Pipeline in depth

TBA.

In the meantime, some details:

Image positions

Everywhere internally in the code (except where necessary for conversion to and from file formats), we store x and y positions on images according to the astropy standard. That is:

The center of the lower-left pixel is (0.0, 0.0). (This is a somewhat perverse standard. It would make sense if an astronomical image were sampling the distribution of light at points, but it’s not; it’s integrating in squares. This means that the pixel coordinates of an image that is sixe (nx,ny) cover light on the detector plane in the range (-0.5–(nx-0.5), -0.5–(ny-0.5). Choosing half-pixel-positions to be centers of pixels would have made more sense, but, alas, integer pixel positions being the center of pixels is a convention that is long with us, so we’re stuck with it.)
Images are stored in Y-major format. This means that in a 1-d array of pixel values, incrementing the index of the array increases the x-coordinate by one, except at the end of the row where it increases the y-coordinate by one and resets x to 0. 2d Numpy arrays are stored, by default, in “first index major” order. Numpy calls this “C” order, and documents it as row-major, assuming you are indexing 2d arrays as [row, column]. This means that to extract the value of a pixel at (x,y) in 2d numpy array im, you need to do im[y,x].

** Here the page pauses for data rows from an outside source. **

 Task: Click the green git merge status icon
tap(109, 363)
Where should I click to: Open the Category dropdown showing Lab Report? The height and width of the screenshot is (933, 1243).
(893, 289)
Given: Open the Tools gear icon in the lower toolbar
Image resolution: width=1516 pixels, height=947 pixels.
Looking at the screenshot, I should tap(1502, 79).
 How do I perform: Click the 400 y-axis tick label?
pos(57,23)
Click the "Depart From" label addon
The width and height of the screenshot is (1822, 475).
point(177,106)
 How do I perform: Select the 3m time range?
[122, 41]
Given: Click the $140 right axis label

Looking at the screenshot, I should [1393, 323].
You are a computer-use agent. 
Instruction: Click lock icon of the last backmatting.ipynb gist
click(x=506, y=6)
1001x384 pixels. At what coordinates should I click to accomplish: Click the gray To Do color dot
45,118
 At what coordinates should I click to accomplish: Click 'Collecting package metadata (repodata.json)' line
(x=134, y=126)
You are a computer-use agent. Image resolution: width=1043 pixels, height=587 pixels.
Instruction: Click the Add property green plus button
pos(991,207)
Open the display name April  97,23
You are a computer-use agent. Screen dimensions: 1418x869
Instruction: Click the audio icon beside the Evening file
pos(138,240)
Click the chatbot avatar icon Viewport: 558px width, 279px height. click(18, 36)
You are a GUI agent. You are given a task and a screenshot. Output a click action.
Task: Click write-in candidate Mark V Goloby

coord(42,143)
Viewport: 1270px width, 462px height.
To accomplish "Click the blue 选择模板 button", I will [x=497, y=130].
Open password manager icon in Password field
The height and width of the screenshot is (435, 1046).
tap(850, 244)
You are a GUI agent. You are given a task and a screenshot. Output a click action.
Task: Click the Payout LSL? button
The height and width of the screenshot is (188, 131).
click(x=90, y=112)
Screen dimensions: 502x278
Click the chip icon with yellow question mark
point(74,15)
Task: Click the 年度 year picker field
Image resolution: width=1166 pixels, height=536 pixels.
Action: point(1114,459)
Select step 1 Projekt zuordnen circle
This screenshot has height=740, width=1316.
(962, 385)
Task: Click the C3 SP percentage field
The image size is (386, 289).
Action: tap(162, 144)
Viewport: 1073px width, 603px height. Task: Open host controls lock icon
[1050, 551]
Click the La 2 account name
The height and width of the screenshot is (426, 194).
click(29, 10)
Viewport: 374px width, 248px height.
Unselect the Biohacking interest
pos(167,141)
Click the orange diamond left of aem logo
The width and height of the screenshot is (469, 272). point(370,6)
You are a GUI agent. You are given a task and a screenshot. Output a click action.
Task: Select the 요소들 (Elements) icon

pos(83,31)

The FITS file format comes form an ancient human civilization that spoke FORTRAN. While it also stores images in Y-major format, it defines the center of the lower-left pizel as being at (1.0, 1.0). This means that when you look at WCSes in headers, or when you look at pixels using FITS coordinates (with tools like ds9), image coordinates will be off by one from our standard. Fortunately, astropy converts all of this when reading and writing FITS images and WCSes, so for the most part we don’t have to worry about it. However, we do have to worry about it when reading and writing files cerated by Sextractor.

Database assumptions

If adding new tables, or new columns to existing tables, follow these conventions:

Each table should have a primary key named _id. (There may be a couple of existing tables that violate this, but new tables should not.) The model should probably have a property id that returns the value of _id. (If your model includes UUIDMixin, this just happens.)
Don’t use default=, use server_default=. (Reason: so that if we interact with the database outside of the context of SQLAlchemy, the defaults will still apply.)
Never set a default on a column that is nullable. If the column is nullable, it should always default to null. (models/base.py::SeeChangeBase.insert et al. (really in _get_cols_and_vals_for_insert) makes this assumption.)

UUIDs as primary keys

If you have asked the question “why are you using UUIDs instead of integers as primary keys”, this section is for you. If you don’t care, skip it.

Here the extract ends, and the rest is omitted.